Maybe we continually put Joseph on the other side of the manger because it’s more comfortable for us.  After all, this beautiful story that we love so much is not just about God and Mary and a baby.  It is God coming into the world, it is God coming into our midst, it is God coming to us.  And Joseph is really just a plain old guy.  It’s easier to give a small part in the story rather than realize that God needed him too.  Because of God needed Joseph, then God needs us.  God needs us to wake up to what God is calling us to do.

It’s almost time!  There are bells ringing in the distance and hope and peace and eternity are waiting in the wings.  How can this be?  Because the God of all that is Divine also claims the ordinariness of our lives.  God wants to live with each one of us, as one of us.  And each of us is called to be the God-bearer, to bring the hope and peace and eternity that is waiting into our world.  Each of us is called to add to the numbers of generations before us.  The miracle of Christmas does not stop with the birth of a baby.  It instead happens every day that we say “yes” to eternity, “yes” to God’s Kingdom, and “yes” to bringing the Divine into the world.  It’s almost time!  The world is with child.

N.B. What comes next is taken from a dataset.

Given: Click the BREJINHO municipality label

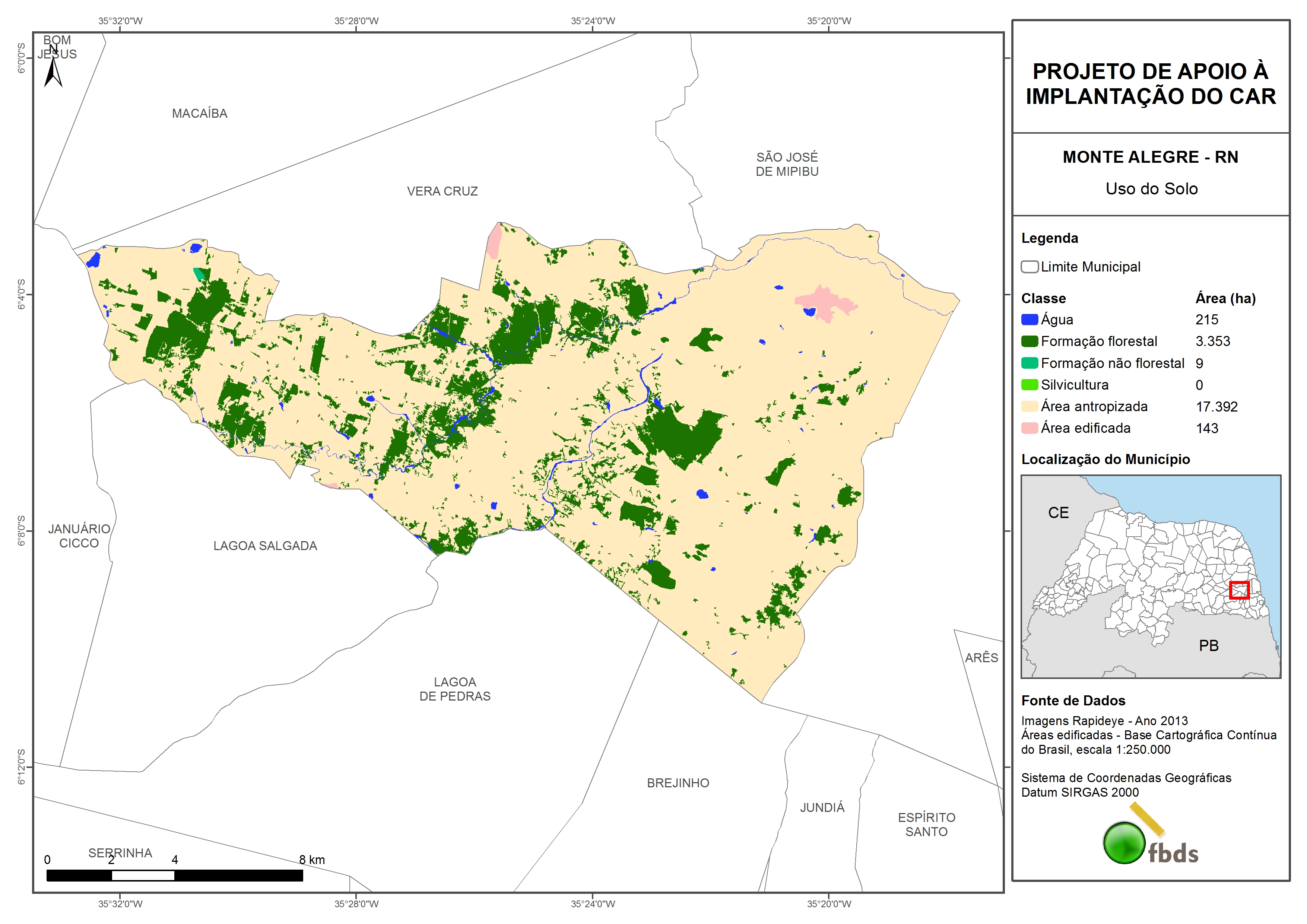Looking at the screenshot, I should click(678, 783).
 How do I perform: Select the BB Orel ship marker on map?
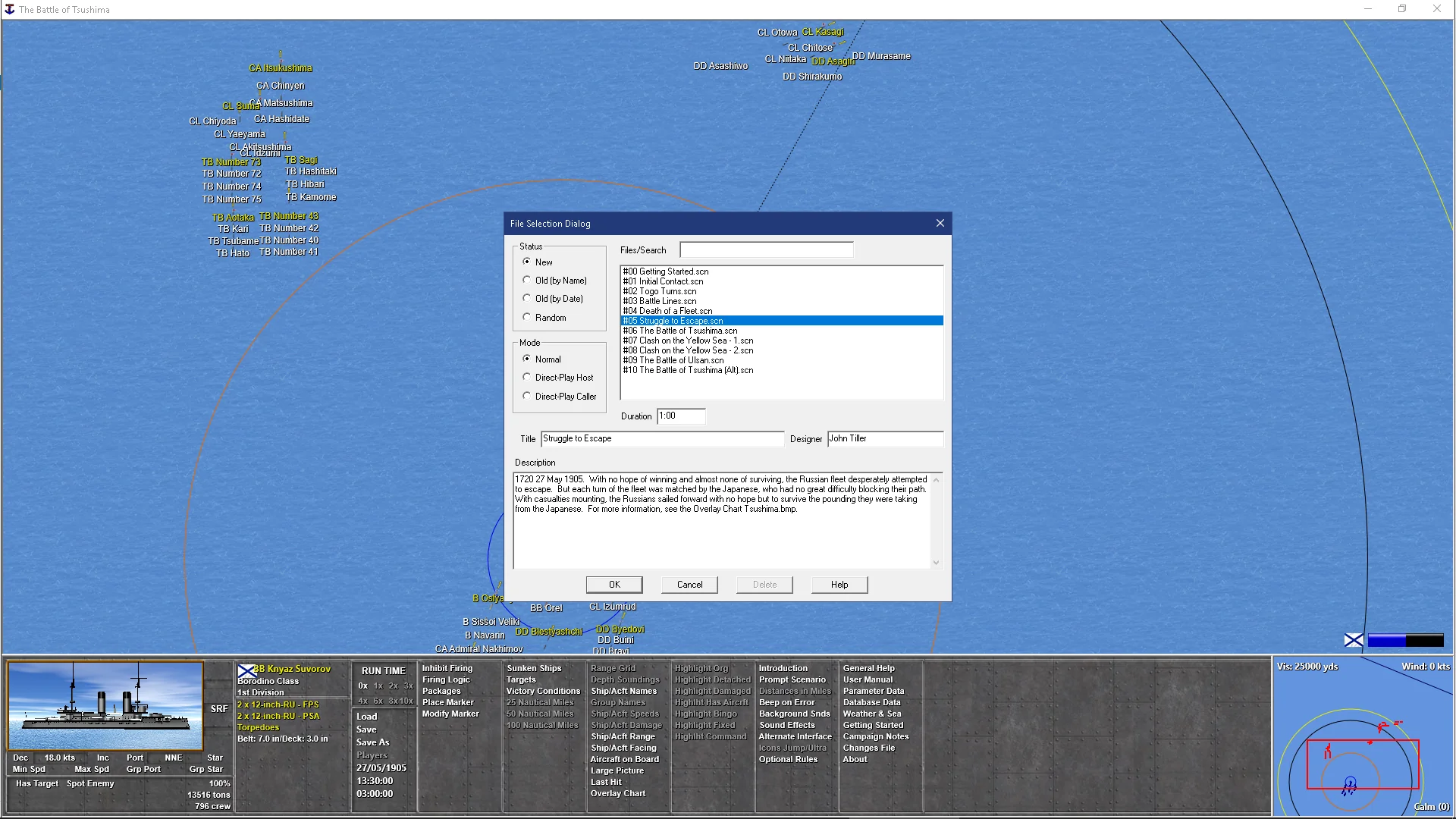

Who put Joseph in the back of the stable?  Who dressed him in brown, put a staff in his hand, and told him to stand in the back of the crèche, background for the magnificent light of the Madonna?  God-chosen, this man Joseph was faithful in spite of the gossip in Nazareth, in spite of the danger from Herod.  This man, Joseph, listened to angels and it was he who named the Child Emmanuel.  Is this a man to be stuck for centuries in the back of the stable?

Actually, Joseph probably stood in the doorway guarding the mother and child or greeting shepherds and kings.  When he wasn’t in the doorway, he was probably urging Mary to get some rest, gently covering her with his cloak, assuring her that he would watch the Child.  Actually, he probably picked the Child up in his arms and walked him in the night, patting him lovingly until he closed his eyes.

This Christmas, let us give thanks to God for this man of incredible faith into whose care God place the Christ Child.  As a gesture of gratitude, let’s put Joseph in the front of the stable where he can guard and greet and cast an occasional glance at this Child who brought us life.

Ann Weems, Kneeling in Bethlehem


Reflection:  What is your part in the Nativity story?  To what is God calling you to awaken?